This disappointing legislative session is over. Instead of forgetting like we usually do, we must remember this enormous disappointment the majority of us who supported a full Medicaid expansion felt. Republicans spent the session not only trying to limit the expansion, which they did and Gov. Little approved, but then tried to kneecap the initiative process we used to try to help others.
The only legislators supporting our wishes were the Democrats. Same on the national stage, as Trump and the Republicans tried to abolish the Affordable Care Act.
Usually we forget how little our needs are met by the Republicans we elect. This time our memories must go long to 2020. All state legislators are up for re-election, plus Risch, Fulcher and Simpson in 2020. Crapo is in 2022 – can we remember that long?
We must. We must look beyond the R after names. Let’s remember it was the Democrats who fought for our wishes, our needs, at both the state and national level. They cared about our health and also about higher wages, student loan debt, infrastructure, family leave and affordable day care, among other things important to us. Vote them in for a change.
Dallas Chase, Boise
I am writing in response to Saturday April 13 “Students protest honor code at BYU.” “What would Jesus do?” the sign says. First thing Jesus tells us is to repent of your sins that is turn 180 degrees, turn around and change your mind as to the choices you are making if those choices are not following the teachings of the Bible, the only authority we must follow.
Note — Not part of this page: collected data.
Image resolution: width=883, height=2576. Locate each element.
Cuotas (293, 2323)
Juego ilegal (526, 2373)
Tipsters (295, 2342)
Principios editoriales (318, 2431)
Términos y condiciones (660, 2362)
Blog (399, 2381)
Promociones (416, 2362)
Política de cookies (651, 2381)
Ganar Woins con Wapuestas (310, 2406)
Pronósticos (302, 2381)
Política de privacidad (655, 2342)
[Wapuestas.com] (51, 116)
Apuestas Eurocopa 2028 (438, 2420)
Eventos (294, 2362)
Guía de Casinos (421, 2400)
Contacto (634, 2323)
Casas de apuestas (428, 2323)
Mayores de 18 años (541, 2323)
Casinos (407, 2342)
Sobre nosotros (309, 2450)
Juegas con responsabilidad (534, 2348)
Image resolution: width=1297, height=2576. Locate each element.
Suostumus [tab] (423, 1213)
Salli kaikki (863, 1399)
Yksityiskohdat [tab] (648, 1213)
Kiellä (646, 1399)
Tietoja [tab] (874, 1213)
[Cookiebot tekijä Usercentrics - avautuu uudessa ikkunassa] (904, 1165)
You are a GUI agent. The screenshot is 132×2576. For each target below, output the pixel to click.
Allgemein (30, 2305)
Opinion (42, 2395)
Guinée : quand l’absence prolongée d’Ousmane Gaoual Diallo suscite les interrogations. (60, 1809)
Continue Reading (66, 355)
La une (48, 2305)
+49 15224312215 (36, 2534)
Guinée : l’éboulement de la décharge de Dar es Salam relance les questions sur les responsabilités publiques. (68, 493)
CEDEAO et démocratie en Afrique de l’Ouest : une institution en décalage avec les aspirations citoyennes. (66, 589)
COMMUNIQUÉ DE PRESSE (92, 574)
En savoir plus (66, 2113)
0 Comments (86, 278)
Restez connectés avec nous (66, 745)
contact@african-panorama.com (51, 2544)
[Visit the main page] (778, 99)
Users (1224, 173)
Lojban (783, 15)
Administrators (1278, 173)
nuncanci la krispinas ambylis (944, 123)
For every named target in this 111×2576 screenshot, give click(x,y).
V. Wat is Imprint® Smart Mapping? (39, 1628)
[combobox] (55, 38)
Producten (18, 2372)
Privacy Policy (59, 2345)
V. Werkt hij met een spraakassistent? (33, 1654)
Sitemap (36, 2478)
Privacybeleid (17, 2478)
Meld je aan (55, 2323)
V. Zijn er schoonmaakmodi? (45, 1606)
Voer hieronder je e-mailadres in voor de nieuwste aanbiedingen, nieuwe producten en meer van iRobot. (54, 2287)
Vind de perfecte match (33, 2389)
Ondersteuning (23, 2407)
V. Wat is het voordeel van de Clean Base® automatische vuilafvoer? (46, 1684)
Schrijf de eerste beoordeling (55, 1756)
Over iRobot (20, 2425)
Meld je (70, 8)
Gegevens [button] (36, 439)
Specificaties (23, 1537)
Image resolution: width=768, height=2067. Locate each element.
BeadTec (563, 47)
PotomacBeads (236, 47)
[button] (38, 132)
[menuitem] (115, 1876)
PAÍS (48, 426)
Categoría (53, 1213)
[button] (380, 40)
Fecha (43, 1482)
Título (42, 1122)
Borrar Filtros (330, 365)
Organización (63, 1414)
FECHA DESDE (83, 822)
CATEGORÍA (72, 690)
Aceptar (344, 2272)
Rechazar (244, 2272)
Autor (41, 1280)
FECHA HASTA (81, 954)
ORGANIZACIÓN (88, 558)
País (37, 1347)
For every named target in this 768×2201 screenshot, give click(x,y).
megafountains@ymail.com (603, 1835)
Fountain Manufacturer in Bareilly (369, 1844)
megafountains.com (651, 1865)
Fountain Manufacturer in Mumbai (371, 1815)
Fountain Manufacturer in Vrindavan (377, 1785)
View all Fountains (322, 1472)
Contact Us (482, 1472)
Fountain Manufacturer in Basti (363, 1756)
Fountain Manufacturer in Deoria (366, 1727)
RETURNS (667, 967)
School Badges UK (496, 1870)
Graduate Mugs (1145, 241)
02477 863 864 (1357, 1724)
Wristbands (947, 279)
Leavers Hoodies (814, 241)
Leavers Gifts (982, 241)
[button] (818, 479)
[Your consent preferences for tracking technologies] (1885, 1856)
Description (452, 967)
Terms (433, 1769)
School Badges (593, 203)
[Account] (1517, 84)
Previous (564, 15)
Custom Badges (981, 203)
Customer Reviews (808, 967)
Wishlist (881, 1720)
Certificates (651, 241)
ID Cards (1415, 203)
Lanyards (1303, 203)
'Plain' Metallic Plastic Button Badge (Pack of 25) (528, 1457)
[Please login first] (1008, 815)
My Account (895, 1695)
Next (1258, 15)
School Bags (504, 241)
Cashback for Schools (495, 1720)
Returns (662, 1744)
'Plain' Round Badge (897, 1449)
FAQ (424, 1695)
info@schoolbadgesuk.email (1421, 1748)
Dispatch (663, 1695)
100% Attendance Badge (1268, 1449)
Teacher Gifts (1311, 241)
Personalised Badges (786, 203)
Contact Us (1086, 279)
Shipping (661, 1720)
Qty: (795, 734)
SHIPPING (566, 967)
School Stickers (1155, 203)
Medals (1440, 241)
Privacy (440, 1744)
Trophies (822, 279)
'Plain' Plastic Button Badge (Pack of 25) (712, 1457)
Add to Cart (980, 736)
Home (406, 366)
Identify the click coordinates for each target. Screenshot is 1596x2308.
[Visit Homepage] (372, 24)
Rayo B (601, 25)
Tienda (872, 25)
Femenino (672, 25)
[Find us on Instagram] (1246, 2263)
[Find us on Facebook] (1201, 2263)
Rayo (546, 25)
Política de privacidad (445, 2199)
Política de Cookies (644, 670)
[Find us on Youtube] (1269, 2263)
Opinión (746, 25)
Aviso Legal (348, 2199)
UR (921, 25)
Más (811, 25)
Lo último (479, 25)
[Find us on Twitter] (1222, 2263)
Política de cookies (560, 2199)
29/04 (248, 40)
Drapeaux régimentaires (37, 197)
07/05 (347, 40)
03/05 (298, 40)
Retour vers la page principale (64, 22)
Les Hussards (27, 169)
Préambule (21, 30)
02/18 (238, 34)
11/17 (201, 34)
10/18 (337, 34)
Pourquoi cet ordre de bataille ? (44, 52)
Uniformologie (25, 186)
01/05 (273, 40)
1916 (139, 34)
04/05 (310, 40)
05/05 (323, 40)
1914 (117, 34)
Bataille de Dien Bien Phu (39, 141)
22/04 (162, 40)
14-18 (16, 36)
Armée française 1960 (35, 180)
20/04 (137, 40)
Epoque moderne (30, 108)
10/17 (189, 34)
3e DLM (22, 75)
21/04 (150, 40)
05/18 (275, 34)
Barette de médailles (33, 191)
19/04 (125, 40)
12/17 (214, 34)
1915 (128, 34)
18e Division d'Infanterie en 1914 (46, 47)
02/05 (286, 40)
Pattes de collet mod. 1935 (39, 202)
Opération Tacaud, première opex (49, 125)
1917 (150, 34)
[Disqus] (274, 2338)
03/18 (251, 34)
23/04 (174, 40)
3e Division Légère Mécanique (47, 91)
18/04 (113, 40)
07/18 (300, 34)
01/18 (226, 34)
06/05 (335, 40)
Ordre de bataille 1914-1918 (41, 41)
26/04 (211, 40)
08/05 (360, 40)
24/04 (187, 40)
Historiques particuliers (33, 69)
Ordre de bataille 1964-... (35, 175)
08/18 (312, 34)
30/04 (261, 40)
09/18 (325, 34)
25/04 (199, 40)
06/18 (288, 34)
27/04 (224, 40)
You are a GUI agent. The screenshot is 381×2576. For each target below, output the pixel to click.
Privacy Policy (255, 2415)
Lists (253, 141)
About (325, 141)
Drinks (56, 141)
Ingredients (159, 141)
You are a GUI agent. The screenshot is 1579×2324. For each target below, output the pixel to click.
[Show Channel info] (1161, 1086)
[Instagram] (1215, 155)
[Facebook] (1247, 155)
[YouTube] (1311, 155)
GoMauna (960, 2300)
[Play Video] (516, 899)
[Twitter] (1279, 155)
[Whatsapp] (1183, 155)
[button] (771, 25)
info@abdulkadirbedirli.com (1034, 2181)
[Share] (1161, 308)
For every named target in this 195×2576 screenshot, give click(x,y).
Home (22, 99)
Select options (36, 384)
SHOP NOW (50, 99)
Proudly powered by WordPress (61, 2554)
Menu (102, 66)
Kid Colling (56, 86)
In order for forgiveness to take place true repentance in our heart must also be present, meaning we cannot continue to willfully partake in those sins or we cannot and will not be forgiven of them. Jesus is the son of Yahweh God Almighty, he draped himself in human skin to be born of a virgin, lived a sin-free life, was crucified on the cross for all sins and arose three days later, ascended to heaven and is seated at the right hand of God. The Bible says if you believe and put your faith in Jesus Christ alone, you will be saved. I pray for each of the men and women that have been confused by following a man’s doctrine versus God’s. Jesus loves you, follow him.
Scott Dixon, Meridian
The article titled “Study finds millions of acres of public land inaccessible …” April 10 starts with a false premise. The sentence, “At least, the public is supposed to have access to that land” is incorrect and has been since 1979. The public has no greater right of access to public land than government has to its own land.
In LEO SHEEP CO. v. UNITED STATES, 440 U.S. 668 (1979) the Supreme Court held that there is no implied right of access for the United States as it has the power of condemnation; moreover, since the federal government is the source of title to patented private acreage, the government could have retained a right of access for any purpose, and it did for some purposes, but generally not for recreational use. Therefore, depending on the legal source of title for the private land, blocking access and the historic record associated with access in the area, the only legal tools government routinely holds for assuring recreational access are condemnation and agreements.
Just because public land is landlocked does not make it illegally blocked. It might be, but whether it is must be determined on a case-by-case basis.
Kirk Williams, Boise
Leonard Pitts’ column of April 7, “Who the hell is ‘we’?” validates Pat Buchanan’s point that he purports to criticize. “We” is everyone, including Martin Luther King and all the other great civil rights leaders of the 1960s, whose dream was integration, the inclusion of all Americans into a society where everyone’s opportunity, everyone’s status, everyone’s success was determined not by the color of their skin but by the content of their character. “We” is every American, black, white, brown, male, female, Christian, Jewish, Hindu, Muslim or atheist who categorically rejects the destructive, tribal, Balkanizing, resentment-based identity politics of the left.
Millions of black Americans, obviously, are as fully integrated as the millions of descendants of English, German, Irish, Scandinavian, Mexican and all the other immigrants who make up our melting pot society. Buchanan is right that too many, from Al Sharpton to Jesse Jackson to Leonard Pitts, remain angrily and defiantly unassimilated. “We,” Mr. Pitts, is America. Try joining us, instead of standing to one side throwing rocks.
Stephen D. Leonard, Boise
The article by Mr. Deeds was fine but left out one of the primary causes of driver frustration in Boise. In the course of my business, I crisscross town daily, and it’s not uncommon to drive from Eagle to E. Boise and stop at every light on the way. Traffic flow is a pipe dream here in Boise. Of course people push yellows hard. I do, though I draw the line at running red lights. Also, it’s a guessing game at major intersections which lane to be in for left, straight or right turn since there is no commonality, and don’t get me started on all the teeth-rattling, man-made potholes. Many reasons for grumpy drivers.